BARBERTON, Ohio—Tahoma Rubber and Plastics Inc. has been content to grow steadily year after year without making a lot of noise about its success.
Instead, the company has relied heavily on providing quality products and service to support tire makers and others in the rubber industry as a springboard for growth. And that's worked for the Barberton-based firm.
Most recently, the company expanded its capacity and capabilities with the addition of new machinery while bolstering its work force with new personnel.
Tahoma isn't a rubber compounder, but a specialized recycler and processor of materials, Chief Operating Officer Steve Nieto said.
Basically "the company serves the tire and rubber industry by taking uncured rubber compounds, uncured rubber compounds with fibers (commonly known as fabric friction) and scrap poly film" that are processed and recycled into new products.
"The tire producers count on us to protect their intellectual property for rubber compounds by denaturing their products by blending with several sources of material so there can be no reverse engineering of specific compounds," he said
"We work closely with the factories to help them minimize any waste rubber materials," he added. "We are audited regularly to assure them of our security and capabilities."
New additions
To further help the company solidify its services, it added a 170 mm gear pump strainer that allows for the removal of cured particles or contamination from rubber compounds at its facility in Abbeville, S.C., and a new 700-ton compression molding press at the firm's Barberton facility that boosts its molding capacity.

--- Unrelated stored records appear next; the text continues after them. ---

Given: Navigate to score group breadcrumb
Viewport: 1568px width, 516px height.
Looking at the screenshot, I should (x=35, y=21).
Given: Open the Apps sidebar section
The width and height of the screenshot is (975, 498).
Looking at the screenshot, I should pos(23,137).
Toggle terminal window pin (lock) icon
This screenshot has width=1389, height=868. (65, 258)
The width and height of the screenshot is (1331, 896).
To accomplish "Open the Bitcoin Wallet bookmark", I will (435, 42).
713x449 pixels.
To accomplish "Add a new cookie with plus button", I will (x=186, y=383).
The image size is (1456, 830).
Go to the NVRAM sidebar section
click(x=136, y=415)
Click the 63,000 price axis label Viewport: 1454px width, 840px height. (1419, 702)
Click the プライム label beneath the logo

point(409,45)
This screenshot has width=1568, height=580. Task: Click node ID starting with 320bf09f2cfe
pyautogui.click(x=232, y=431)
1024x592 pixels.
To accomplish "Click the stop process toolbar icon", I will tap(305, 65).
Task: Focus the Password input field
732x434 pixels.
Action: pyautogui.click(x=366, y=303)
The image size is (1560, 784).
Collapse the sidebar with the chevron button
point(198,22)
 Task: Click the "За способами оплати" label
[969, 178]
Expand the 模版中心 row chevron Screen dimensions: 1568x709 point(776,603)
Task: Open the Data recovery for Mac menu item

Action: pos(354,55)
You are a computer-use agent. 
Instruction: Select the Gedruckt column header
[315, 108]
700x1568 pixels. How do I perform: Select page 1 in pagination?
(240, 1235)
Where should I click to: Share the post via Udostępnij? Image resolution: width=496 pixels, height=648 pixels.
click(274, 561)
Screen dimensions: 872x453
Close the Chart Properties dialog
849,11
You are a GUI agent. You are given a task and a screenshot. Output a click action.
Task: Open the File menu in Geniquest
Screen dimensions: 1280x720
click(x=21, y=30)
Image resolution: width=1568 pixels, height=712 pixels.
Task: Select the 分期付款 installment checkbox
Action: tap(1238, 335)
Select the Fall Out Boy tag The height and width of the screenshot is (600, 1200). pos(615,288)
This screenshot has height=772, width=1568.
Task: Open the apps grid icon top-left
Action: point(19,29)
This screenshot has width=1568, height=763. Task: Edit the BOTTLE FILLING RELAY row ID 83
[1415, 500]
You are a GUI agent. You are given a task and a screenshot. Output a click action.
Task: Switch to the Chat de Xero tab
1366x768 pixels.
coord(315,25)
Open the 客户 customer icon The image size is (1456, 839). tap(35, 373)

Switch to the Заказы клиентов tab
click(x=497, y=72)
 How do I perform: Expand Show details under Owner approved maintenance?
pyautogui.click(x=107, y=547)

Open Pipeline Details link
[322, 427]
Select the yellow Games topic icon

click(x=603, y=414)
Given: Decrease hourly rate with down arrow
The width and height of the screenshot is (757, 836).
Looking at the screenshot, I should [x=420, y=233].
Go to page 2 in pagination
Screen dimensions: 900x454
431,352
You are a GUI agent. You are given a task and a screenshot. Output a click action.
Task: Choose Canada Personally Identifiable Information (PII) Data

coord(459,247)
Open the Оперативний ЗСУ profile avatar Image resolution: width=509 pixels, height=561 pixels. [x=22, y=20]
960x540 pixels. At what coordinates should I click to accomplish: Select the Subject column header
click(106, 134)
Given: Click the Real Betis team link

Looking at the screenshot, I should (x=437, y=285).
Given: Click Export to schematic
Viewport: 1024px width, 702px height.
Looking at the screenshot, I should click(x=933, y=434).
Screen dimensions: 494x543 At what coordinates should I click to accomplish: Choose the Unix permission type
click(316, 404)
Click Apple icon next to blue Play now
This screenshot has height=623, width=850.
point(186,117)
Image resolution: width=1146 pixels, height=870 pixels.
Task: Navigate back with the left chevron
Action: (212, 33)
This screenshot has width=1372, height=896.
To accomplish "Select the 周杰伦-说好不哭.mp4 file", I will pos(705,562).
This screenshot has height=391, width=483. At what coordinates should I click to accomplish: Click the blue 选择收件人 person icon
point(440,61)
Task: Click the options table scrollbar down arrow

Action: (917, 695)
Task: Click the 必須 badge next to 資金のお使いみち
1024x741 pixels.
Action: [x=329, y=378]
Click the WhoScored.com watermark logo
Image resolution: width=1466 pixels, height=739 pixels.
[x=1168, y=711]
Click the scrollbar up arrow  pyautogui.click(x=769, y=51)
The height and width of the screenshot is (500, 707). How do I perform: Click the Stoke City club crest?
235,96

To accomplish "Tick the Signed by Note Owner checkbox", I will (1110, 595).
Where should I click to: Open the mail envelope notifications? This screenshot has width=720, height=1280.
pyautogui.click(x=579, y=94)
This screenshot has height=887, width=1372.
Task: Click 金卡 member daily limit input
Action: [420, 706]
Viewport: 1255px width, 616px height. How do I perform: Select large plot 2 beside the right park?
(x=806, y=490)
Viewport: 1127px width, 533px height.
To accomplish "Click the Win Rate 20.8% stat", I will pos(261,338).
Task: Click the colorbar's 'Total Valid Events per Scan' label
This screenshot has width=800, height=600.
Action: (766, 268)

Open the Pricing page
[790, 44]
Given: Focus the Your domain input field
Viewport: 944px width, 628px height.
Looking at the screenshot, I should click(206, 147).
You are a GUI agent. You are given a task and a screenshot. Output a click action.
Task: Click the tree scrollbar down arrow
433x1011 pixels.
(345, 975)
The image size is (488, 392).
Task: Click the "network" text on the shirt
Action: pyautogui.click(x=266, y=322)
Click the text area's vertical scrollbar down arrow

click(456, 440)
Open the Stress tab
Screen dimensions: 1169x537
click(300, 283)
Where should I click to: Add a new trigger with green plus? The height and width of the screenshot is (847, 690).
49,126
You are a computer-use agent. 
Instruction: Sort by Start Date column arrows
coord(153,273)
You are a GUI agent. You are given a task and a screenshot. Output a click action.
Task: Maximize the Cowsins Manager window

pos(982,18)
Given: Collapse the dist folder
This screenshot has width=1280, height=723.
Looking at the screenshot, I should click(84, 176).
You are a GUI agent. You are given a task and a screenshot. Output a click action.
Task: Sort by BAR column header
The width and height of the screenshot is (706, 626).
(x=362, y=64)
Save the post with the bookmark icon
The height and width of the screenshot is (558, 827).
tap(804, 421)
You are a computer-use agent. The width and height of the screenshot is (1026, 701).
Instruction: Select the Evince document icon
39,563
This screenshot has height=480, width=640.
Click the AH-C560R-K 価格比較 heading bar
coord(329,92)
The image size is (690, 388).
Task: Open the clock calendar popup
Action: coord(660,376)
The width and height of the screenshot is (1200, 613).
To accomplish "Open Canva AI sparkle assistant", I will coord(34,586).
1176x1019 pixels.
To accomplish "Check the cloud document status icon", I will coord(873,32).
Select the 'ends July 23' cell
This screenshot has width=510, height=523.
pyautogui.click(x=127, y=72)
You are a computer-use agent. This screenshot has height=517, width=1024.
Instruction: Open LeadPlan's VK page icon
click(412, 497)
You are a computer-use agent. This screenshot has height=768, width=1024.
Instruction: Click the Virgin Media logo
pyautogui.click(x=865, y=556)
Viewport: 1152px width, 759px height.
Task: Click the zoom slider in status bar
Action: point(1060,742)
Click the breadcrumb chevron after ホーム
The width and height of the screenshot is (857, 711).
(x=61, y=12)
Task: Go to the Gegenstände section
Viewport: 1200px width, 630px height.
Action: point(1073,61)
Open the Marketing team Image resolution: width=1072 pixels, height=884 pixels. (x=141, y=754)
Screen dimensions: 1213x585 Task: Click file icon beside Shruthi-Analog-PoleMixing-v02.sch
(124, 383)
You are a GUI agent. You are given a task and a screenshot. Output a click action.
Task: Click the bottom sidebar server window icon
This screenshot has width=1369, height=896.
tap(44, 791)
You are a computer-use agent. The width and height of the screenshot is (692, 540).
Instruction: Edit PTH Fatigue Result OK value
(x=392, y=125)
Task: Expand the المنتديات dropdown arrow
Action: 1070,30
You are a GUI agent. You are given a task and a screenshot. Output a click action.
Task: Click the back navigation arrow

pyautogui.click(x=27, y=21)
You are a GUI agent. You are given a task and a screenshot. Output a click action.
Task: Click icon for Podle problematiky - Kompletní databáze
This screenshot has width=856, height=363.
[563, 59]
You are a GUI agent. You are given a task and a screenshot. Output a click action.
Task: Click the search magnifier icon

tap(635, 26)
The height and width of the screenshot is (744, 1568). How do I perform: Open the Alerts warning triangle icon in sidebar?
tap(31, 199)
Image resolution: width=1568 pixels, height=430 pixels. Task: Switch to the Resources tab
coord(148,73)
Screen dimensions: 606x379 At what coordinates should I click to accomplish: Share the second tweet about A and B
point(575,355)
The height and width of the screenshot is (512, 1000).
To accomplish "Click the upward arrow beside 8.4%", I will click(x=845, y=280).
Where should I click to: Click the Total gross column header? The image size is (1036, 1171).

Tahoma also created the capacity to produce sheeted fiber-filled rubber compounds at the Abbeville site.
Over the last three years the company has added three other compression presses and a 60 inch mill at its Barberton factory, according to Chuck Daugherty, the firm's director of operations. "In the past seven years, our growth has doubled."
Employment at the Barberton plant, which serves as the company's headquarters and home for its support staff, has increased 20 percent in the last three years to about 120. The Abbeville facility also has added personnel and now employs about 40 people.